North Carolina is one of two states (along with New York) that force counties to share the costs of Medicaid, the federal-state health program for the poor. The program is designed as a 50-50 split between the federal and state governments, but North Carolina makes each county contribute to the state’s share. Each county must pay a percentage of the Medicaid expenses in that county.

Medicaid expenses are proportionally higher in low-wealth counties, which naturally have more poor people who qualify for the public health program. Thus, Medicaid consumes a much bigger chunk of the county budget in Vance than in a wealthy county, such as Orange.

That means that if Vance and Orange had the same per-capita revenue, Vance would have far less to spend per student because it would be spending so much more on Medicaid. (In fact, based on the tax base, Vance puts more of what it can afford into education than Orange does, according to the Public School Forum.)

Want to level the playing field between Vance and Orange? The first, biggest step is to relieve Vance of the rocketing cost of Medicaid.
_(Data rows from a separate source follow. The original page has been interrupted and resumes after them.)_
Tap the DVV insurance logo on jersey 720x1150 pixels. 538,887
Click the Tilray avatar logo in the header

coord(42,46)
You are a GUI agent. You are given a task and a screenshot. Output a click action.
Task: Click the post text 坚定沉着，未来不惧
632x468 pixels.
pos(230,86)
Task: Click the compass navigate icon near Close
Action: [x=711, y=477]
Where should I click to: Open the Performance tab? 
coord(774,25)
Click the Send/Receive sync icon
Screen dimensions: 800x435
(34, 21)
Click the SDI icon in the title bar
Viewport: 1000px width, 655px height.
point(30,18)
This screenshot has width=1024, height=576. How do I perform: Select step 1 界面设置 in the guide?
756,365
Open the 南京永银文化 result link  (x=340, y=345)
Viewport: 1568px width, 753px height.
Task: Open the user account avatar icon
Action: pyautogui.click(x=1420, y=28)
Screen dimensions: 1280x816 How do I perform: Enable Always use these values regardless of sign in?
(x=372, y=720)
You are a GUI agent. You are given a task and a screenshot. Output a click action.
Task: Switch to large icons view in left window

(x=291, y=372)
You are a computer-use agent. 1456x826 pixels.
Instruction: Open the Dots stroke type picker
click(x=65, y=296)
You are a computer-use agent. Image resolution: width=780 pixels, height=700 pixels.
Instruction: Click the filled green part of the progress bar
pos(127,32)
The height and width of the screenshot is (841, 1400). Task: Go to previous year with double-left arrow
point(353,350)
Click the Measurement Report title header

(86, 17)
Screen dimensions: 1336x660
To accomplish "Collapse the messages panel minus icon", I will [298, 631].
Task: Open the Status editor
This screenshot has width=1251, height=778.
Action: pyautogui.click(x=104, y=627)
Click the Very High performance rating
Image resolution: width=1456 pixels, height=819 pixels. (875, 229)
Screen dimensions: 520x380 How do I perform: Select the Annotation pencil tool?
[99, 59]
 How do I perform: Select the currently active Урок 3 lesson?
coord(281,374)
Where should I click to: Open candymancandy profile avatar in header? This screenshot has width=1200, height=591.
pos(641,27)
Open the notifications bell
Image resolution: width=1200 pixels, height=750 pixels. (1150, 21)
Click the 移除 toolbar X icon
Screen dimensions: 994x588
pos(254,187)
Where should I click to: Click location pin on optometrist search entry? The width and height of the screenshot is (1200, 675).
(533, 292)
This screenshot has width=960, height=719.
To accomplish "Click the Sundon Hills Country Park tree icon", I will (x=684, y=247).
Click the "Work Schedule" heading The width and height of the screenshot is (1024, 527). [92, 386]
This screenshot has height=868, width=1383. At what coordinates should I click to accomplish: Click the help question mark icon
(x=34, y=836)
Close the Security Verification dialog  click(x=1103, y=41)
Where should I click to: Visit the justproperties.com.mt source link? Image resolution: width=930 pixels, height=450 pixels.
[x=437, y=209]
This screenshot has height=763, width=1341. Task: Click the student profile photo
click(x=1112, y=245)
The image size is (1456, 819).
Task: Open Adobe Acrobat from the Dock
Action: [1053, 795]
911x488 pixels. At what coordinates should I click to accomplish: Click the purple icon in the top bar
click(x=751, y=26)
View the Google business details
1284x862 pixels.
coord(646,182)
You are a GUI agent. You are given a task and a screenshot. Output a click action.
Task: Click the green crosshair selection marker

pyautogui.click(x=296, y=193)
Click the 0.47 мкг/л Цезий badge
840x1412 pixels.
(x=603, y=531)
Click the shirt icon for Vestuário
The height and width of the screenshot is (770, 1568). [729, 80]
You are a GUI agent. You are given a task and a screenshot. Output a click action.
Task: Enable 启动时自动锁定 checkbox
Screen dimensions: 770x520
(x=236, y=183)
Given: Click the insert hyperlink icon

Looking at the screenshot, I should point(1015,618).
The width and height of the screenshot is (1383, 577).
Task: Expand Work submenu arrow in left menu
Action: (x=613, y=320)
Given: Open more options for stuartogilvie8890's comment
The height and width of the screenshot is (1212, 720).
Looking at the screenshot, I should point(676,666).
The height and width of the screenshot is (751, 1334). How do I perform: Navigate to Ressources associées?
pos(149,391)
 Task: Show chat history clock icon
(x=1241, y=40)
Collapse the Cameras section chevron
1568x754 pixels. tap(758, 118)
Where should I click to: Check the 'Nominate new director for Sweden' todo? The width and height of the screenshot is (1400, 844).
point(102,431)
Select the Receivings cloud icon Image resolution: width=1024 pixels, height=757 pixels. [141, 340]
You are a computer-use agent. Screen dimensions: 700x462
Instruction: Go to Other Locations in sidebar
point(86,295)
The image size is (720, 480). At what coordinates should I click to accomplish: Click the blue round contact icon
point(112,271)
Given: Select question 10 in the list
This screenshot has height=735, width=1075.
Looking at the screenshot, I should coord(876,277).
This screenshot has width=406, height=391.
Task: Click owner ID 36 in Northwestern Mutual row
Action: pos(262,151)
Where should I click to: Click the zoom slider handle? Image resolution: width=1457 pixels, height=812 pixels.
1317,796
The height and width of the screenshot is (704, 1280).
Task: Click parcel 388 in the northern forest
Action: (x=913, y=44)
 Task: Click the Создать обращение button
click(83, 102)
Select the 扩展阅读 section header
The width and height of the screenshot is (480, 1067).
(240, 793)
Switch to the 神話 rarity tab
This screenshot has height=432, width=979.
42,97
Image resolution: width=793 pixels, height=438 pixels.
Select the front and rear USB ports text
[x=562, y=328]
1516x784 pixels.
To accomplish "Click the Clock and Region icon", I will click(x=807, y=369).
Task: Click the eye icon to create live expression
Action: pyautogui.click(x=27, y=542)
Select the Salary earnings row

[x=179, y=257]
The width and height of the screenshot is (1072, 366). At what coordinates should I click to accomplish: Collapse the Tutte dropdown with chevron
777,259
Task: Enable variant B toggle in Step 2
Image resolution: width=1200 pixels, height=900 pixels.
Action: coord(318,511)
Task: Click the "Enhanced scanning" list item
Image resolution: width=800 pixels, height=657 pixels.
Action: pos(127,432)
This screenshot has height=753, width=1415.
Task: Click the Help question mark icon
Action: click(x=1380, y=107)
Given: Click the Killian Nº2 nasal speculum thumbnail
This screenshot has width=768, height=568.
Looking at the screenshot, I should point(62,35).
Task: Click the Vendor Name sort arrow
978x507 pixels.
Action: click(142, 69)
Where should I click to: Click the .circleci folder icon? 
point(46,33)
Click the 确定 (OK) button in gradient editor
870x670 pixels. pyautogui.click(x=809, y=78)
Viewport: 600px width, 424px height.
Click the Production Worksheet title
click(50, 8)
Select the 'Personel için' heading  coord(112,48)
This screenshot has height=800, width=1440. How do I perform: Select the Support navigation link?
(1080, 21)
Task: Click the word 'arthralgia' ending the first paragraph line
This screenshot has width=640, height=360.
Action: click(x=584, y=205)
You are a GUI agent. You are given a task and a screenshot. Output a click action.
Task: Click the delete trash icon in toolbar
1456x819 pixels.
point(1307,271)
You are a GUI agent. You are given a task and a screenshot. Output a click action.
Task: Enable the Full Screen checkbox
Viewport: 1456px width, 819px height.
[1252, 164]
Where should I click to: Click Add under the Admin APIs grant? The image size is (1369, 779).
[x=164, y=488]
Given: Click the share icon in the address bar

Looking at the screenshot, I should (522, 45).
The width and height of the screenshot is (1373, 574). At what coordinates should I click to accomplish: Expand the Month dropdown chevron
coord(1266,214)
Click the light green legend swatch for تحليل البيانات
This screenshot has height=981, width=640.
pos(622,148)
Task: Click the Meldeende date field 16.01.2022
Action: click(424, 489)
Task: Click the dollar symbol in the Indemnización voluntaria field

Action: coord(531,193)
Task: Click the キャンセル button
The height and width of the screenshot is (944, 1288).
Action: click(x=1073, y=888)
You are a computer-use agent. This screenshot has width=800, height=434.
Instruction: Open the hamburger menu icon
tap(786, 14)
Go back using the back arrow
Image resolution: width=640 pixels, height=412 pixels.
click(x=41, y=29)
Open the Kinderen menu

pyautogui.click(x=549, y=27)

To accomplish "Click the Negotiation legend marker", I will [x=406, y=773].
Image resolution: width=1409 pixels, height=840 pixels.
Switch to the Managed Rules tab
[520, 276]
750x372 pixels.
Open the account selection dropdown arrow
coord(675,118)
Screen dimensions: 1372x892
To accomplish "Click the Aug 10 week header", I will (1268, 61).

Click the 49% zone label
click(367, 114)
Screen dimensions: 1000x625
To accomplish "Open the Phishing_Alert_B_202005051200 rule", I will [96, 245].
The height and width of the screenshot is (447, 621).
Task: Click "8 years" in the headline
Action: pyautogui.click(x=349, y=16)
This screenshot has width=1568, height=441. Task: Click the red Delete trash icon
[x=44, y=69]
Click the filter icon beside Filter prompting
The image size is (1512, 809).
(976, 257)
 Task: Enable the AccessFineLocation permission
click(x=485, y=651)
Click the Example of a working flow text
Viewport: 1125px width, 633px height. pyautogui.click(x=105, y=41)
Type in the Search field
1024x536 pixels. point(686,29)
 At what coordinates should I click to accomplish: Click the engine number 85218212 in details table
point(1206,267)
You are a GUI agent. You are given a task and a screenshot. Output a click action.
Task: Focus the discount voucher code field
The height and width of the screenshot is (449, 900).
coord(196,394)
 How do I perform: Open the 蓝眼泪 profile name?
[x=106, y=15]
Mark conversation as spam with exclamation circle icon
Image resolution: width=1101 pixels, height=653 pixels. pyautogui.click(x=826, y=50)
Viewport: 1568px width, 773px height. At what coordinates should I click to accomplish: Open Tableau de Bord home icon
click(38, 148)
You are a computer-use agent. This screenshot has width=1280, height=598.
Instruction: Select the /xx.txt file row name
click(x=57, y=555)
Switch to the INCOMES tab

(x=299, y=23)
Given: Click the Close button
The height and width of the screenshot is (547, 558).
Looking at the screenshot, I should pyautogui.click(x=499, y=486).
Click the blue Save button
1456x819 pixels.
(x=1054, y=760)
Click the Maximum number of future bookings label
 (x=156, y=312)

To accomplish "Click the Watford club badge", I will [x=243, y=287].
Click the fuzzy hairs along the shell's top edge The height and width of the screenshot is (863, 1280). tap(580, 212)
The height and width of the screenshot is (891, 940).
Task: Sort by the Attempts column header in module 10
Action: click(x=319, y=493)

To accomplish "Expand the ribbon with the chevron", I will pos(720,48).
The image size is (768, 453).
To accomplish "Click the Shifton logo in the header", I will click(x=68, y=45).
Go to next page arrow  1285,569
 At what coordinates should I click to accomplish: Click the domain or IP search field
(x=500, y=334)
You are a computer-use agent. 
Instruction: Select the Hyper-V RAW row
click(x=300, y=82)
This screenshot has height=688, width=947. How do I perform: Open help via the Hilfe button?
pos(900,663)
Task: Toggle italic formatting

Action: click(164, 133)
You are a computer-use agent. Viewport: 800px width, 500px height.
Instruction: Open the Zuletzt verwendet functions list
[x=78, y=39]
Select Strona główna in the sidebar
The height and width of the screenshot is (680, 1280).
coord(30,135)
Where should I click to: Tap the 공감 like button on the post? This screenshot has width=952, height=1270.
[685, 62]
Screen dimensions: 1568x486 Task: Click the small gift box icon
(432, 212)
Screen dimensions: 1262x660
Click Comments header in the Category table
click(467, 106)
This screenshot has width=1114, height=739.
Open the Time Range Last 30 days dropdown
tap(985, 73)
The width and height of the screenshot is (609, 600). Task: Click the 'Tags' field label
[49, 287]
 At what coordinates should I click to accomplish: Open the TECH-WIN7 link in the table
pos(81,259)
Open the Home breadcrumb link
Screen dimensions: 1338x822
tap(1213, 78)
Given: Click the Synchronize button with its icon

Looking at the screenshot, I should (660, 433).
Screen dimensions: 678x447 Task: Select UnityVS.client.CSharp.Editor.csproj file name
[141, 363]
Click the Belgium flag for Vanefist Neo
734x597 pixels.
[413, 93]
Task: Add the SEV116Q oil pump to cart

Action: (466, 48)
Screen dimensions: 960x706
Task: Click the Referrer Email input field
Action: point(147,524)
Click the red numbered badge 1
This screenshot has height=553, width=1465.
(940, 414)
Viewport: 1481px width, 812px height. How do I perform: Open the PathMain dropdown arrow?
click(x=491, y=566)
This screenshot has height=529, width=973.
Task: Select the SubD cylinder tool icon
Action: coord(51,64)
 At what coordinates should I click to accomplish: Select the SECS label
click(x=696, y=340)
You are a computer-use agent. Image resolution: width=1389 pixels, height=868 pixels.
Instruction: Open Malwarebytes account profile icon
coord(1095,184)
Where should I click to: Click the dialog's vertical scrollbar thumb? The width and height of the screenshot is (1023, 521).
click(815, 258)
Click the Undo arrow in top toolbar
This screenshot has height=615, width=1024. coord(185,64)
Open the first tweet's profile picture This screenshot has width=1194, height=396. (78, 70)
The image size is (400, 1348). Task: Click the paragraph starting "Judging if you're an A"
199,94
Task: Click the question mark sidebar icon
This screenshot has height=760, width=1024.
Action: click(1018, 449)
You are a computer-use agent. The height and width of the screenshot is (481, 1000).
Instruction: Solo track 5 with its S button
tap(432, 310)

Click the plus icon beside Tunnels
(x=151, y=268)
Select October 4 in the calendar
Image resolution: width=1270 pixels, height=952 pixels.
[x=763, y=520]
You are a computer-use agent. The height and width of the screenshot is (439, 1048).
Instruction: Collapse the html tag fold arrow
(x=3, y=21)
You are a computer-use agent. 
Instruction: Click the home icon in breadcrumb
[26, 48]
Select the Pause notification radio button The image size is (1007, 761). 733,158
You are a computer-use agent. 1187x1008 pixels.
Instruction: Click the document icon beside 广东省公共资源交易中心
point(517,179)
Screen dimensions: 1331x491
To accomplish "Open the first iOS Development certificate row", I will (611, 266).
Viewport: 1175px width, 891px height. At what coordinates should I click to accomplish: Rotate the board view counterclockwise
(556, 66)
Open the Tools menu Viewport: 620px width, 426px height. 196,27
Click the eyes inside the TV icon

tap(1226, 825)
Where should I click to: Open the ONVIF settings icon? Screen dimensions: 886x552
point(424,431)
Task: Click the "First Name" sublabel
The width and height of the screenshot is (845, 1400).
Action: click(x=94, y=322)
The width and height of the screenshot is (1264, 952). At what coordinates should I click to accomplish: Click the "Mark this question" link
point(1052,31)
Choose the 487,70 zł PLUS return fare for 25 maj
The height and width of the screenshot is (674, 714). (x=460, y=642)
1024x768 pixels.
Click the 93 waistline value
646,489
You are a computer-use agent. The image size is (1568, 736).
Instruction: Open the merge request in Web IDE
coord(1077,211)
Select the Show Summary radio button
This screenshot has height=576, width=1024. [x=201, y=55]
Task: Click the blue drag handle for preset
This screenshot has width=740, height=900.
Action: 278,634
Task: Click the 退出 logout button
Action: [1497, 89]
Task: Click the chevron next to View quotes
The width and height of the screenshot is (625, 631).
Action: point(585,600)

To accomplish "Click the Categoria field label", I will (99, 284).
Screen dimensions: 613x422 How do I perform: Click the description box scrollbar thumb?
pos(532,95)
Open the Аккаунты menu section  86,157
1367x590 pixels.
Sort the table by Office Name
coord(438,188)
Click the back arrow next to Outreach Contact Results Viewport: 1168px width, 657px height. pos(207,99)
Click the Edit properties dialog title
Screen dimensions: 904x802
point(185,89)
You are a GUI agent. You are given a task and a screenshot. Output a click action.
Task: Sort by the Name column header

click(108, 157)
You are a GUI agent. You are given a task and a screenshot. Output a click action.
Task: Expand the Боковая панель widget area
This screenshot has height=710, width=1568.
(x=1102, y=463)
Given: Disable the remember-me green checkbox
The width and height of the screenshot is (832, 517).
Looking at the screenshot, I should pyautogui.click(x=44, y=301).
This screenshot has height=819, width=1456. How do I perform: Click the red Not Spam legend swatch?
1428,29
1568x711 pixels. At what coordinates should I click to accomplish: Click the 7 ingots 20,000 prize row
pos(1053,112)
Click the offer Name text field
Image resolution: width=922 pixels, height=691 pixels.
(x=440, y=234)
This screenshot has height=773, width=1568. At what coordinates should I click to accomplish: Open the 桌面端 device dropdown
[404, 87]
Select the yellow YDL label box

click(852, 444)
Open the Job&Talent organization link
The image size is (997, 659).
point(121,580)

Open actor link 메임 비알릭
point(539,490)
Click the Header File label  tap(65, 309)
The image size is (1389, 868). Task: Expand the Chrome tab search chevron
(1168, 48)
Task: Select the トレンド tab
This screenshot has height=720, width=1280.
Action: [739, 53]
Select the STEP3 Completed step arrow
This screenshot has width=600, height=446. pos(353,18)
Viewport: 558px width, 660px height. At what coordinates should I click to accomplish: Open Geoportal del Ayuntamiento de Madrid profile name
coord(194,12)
That would allow Vance to put more money into teacher recruitment, training and retention while actually cutting one of the state’s highest property tax rates, making Vance a more attractive place to live for teachers and the rest of us.

So if the governor truly wants to create one North Carolina, he needs to push for one North Carolina funding source for Medicaid: the state government.

Conveniently, Easley and legislators already are kicking around proposals for the perfect source for the money the state would need to assume the full Medicaid burden: a higher cigarette tax.

Proponents say the tax is a health care measure because it could reduce smoking by cash-strapped teens and anyone else with a limited amount to spend on cigarettes. That health advantage might be true, but more certain is that the higher cigarette tax would produce hundreds of millions of extra dollars for the state. Spending that money on Medicaid would ensure that the higher cigarette tax would benefit health care, and because better-educated people are less likely to smoke, the educational value of relieving the counties of the Medicaid burden also would lead to a healthier North Carolina.